Out now with Yale University Press is Across Legal Lines: Jews and Muslims in Modern Morocco by Jessica M. Marglin, University of Southern California. From the publisher:
A previously untold story of Jewish-Muslim relations in modern Morocco, showing 
how law facilitated Jews’ integration into the broader Moroccan society in which they lived. 
Morocco went through immense upheaval in the nineteenth and early twentieth centuries. Through the experiences of a single Jewish family, Jessica Marglin charts how the law helped Jews to integrate into Muslim society—until colonial reforms abruptly curtailed their legal mobility.
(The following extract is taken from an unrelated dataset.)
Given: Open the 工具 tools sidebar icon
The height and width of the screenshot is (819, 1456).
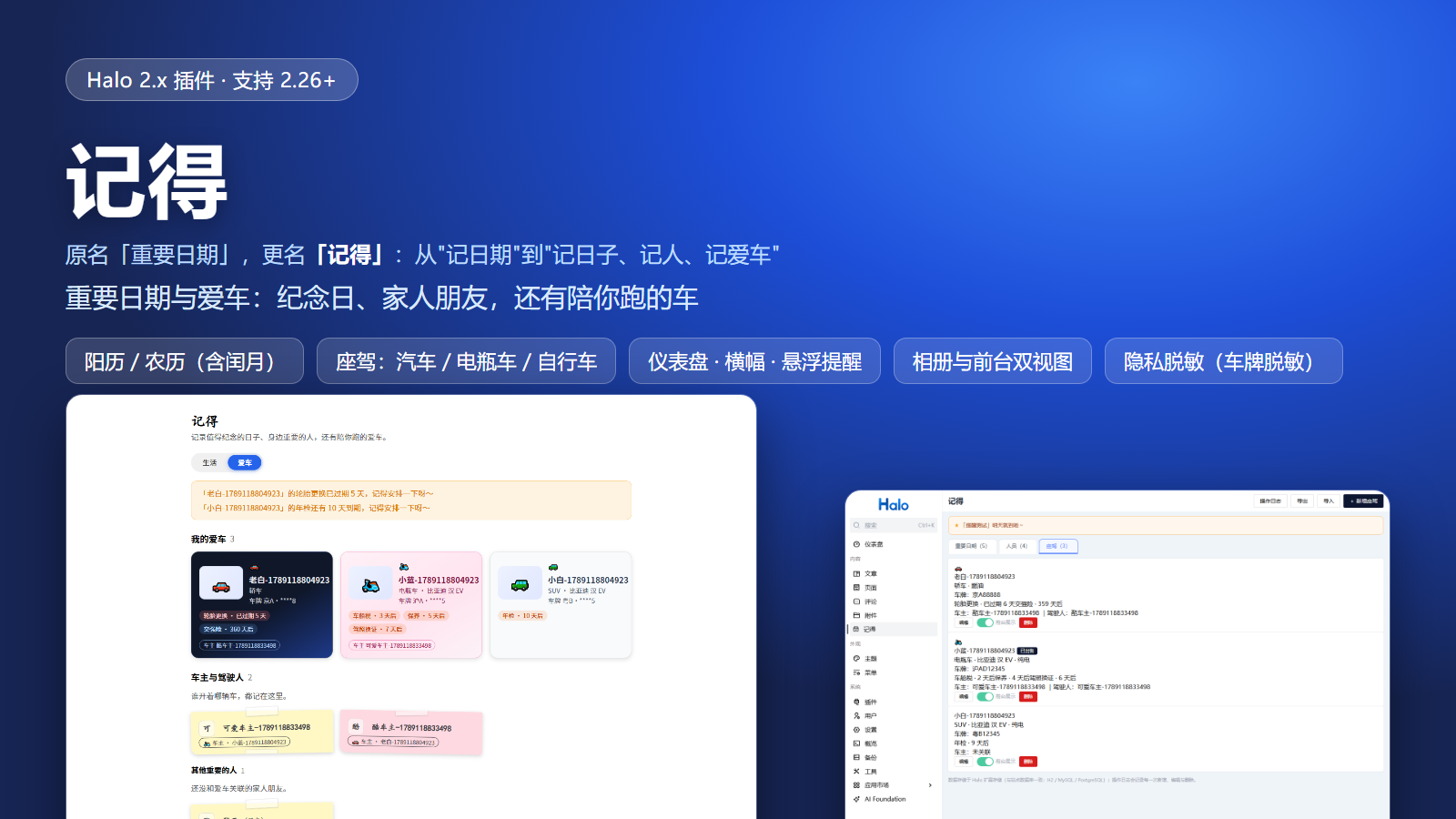Looking at the screenshot, I should click(856, 772).
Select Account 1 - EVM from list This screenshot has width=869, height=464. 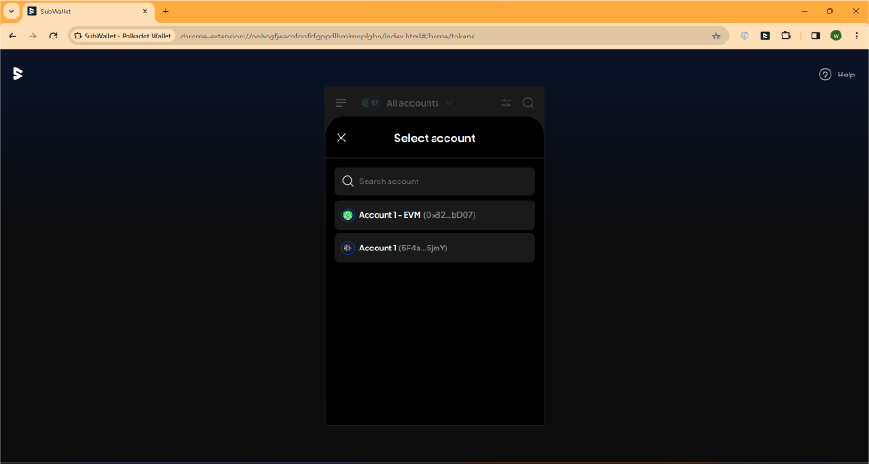[434, 215]
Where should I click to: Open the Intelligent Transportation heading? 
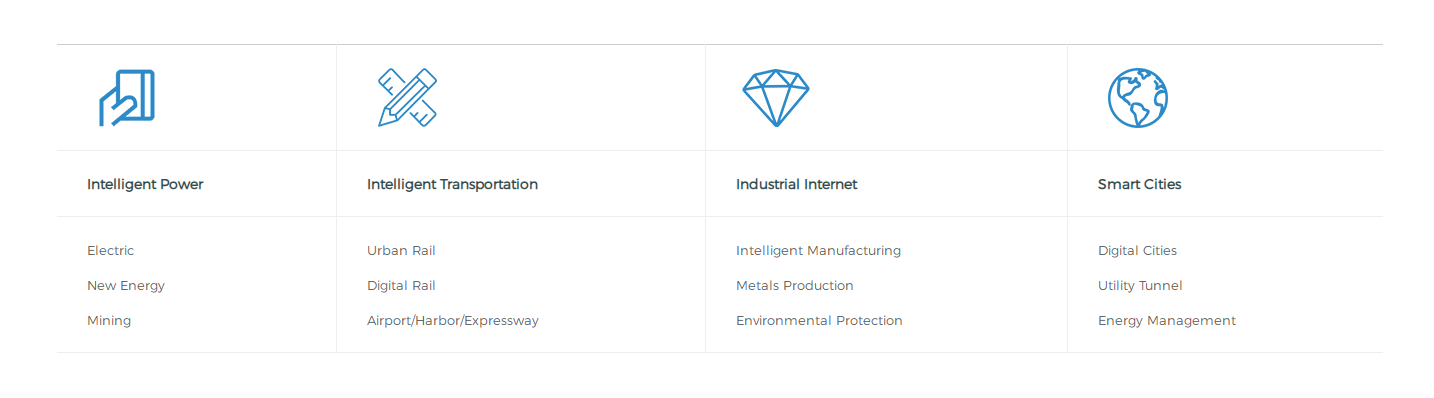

Drawing on a broad range of archival documents, Marglin expands our understanding of contemporary relations between Jews and Muslims and changes the way we think about Jewish history, the Middle East, and the nature of legal pluralism.
Praise for the book:

“Jessica Marglin has achieved nothing less than a complete revision of the way that we view the Moroccan legal system in the late nineteenth century from the viewpoint of its Muslim and Jewish clients.” -Susan Gilson Miller

“This is an important book that deserves a wide readership. Through a vivid portrait of a Jewish family’s entanglement with the law in pre-colonial Morocco, it puts to rest die-hard tales about colonial modernization and the perennial animosity between Muslims and Jews.” -Francesca Trivellato

“With great erudition, insight, and empathy, Marglin dexterously charts a cultural world of precolonial North Africa in which individuals navigate a complex legal landscape. This is an essential book for scholars of North African and Middle Eastern Jewries, Morocco, the cultural history of law, and the legal history of culture.” -Sarah Abrevaya Stein

"Jessica Marglin's pathbreaking book sheds dramatic new light on the social, economic, and legal history of nineteenth century Morocco. Marglin deftly reconstructs the everyday ties by which Muslim and Jewish law and litigants accommodated each other in an unequal but integrated society." -James McDougall


More information is available here.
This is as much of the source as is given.